Charles Martel’s son, Pepin the Short inherited the title of ‘Mayor of the Palace.’ Pepin’s Catholic education implanted a notion, the concept that rulership was a sacred trust bestowed by God upon a man who could act as His steward. In 751, Pepin sent envoys to Pope Zacharias, inquiring whether it was right that a man who exercised no political power, could have the title of king? As the Pope replied that this was not right, the last Merovingian was taken to a monastery where the following year, he died. Saint Boniface anointed Pepin the Short as the new King of France. Now began the Carolingian Dynasty. Either Pope Zacharias or Pope Stephen II, anointed Pepin.

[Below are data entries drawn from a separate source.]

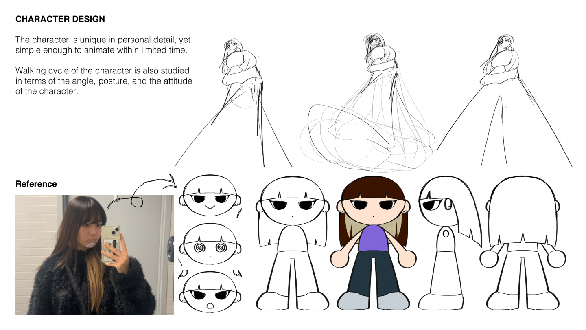Select the middle sketch with layered skirt lines
This screenshot has height=330, width=586.
click(x=368, y=106)
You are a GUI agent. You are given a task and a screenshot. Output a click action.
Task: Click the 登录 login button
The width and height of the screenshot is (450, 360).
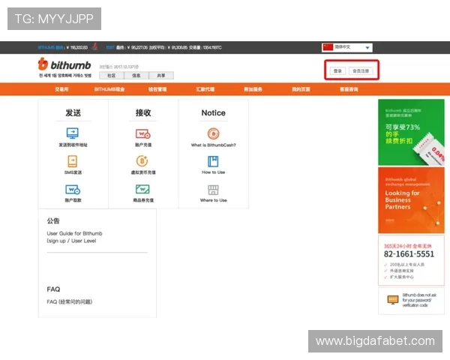(x=338, y=71)
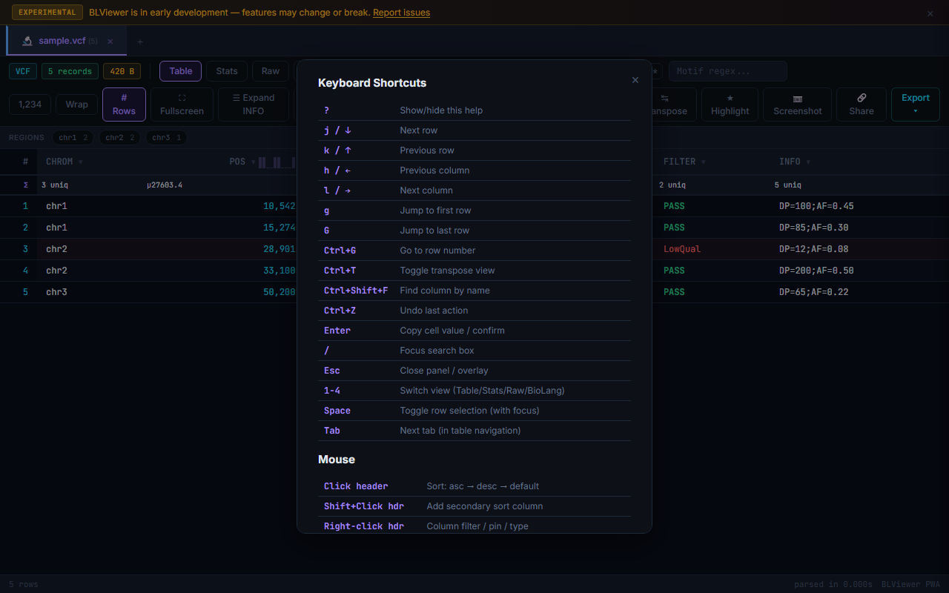
Task: Toggle 1,234 thousands separator formatting
Action: pos(30,104)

Certain historical records show that Pope Stephen II visited France in 754 and personally anointed Pepin. Pepin the Short died in 768. Pepin enlarged the Papal States, increasing papal security against the Lombard invaders.

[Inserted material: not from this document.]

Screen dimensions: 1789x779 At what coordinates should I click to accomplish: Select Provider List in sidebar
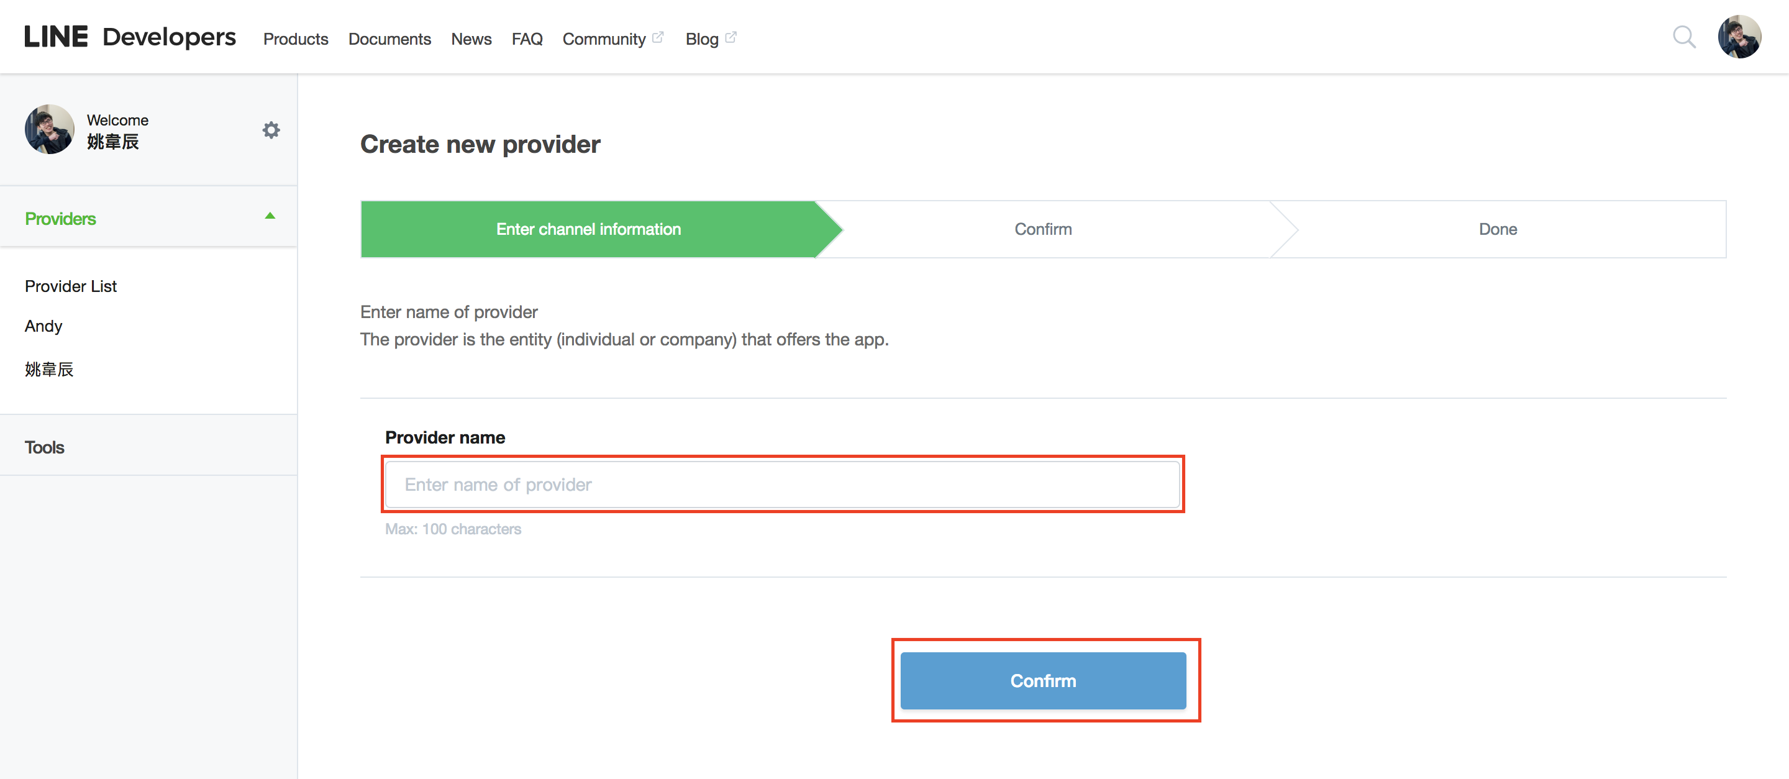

In the following centuries, the idea of a ruler being appointed by God was the cause of much abuse and kingly self-righteousness. In the work by Diane Moczar ‘Ten Dates Every Catholic Should Know,’ the author elucidates that the proper view to this would be to understand Pope Saint Gregory’s explanation; that the family of Catholic nations has as their true head the Vicar of Christ, none other than the Pope in Rome. God did not bestow temporal power directly upon rulers as a divine right. God placed His sacred trust upon the ruler, however, it was the job of the Pope to assess whether they upheld their moral obligations and if necessary declare them deposed and release their subjects from obedience to them. Interestingly, in our modern world, do the heads of Catholic (let alone Christian) states acknowledge the Vicar of Christ on Earth, as the true head of their nations? The separation of ‘Church and State’ testifies to the world’s choice of abandoning the Christian God, replacing Him with the ‘Grand Architect of the Universe’ or ‘the Prince of this world.’ The followers of the latter were the ones who have historically implanted in the minds of many history students, the notion that the ancient kings viewed themselves as ‘Divenly appointed,’ in so doing justifying their every evil action. This is unfortunately true but does not justify the revolutionaries slogan, vow and infamous curse, “Death to Royalty and the Pope.”